* PROVIDED TEXT:

By: Dr. Panicha McGuire, LMFT, RPT™

If you found yourself here, you probably already sense it. We are living in intensified times.
It is increasingly difficult for families to feel psychologically steady when the news cycle continuously highlights war, political unrest, forced migration, violence, economic instability, and climate disasters. Even when events feel far away, the emotional and physiological toll can land close to home, especially for children and teens growing up in a highly connected digital world.
Today’s youth are exposed to a near constant stream of global information. They overhear adult conversations, encounter algorithm-driven content on social media, and absorb peer anxieties in real time. Children do not need direct exposure to traumatic events to feel their nervous system activate. Anticipated threat and repeated exposure to distressing information can meaningfully trigger the stress response.

* GIVEN ENTRIES:

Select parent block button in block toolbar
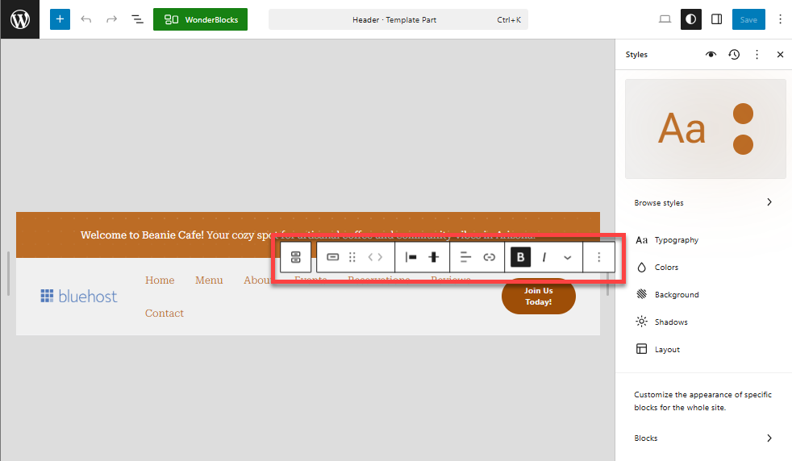coord(295,257)
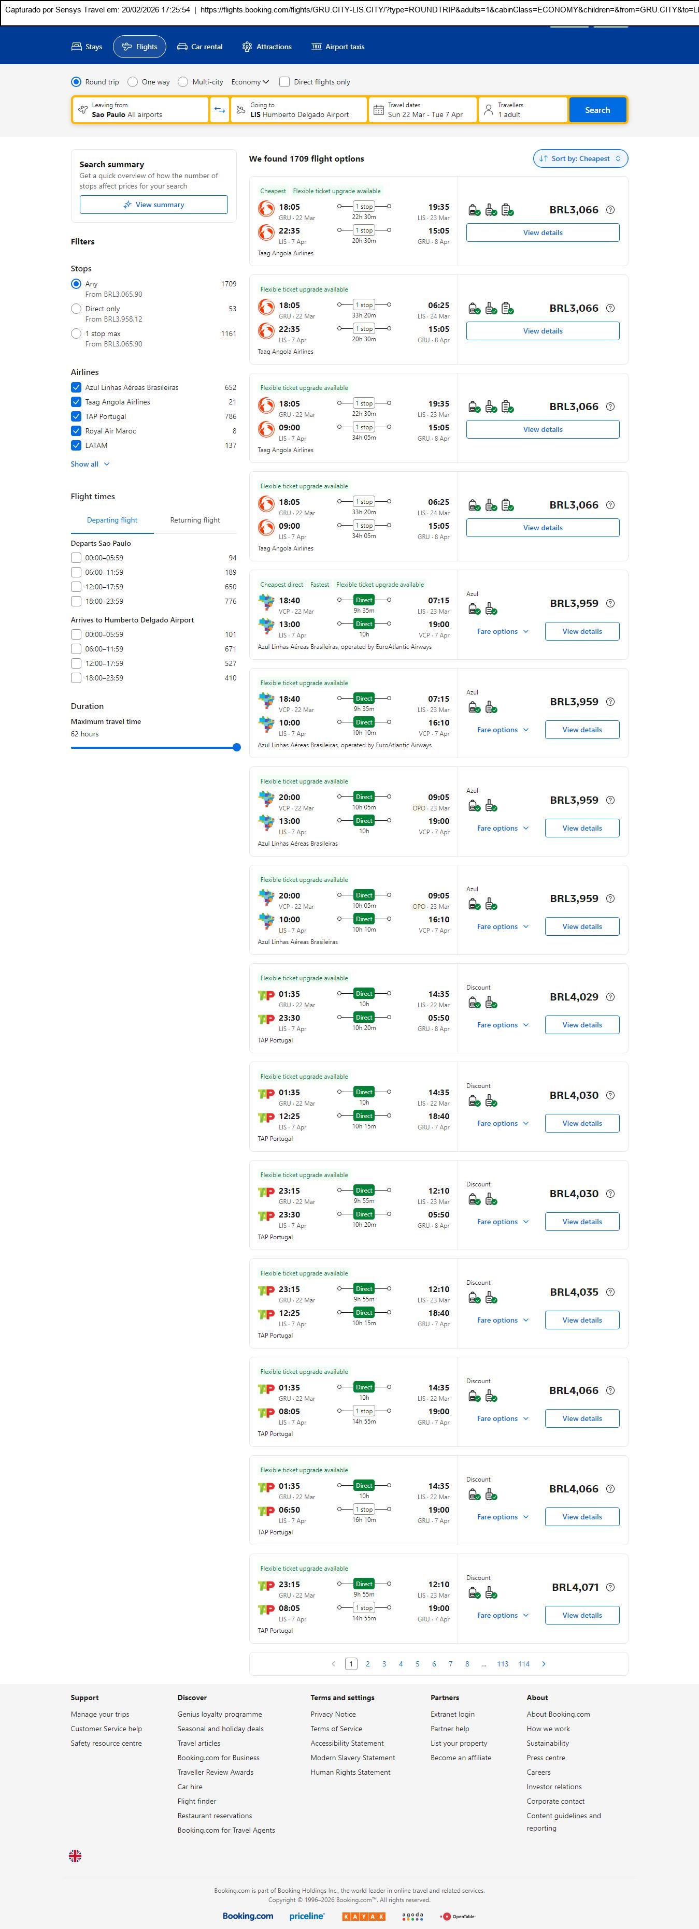Click the maximum travel time slider handle
The image size is (699, 1929).
[237, 747]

* TASK DETAILS: Write down the passage from the piece on families and stressful news, starting with "By: Dr. Panicha" and going on through "connected digital world.", word for word. The listing above was drawn from a source separate from the text.

* PROBLEM SOLUTION:
By: Dr. Panicha McGuire, LMFT, RPT™

If you found yourself here, you probably already sense it. We are living in intensified times.
It is increasingly difficult for families to feel psychologically steady when the news cycle continuously highlights war, political unrest, forced migration, violence, economic instability, and climate disasters. Even when events feel far away, the emotional and physiological toll can land close to home, especially for children and teens growing up in a highly connected digital world.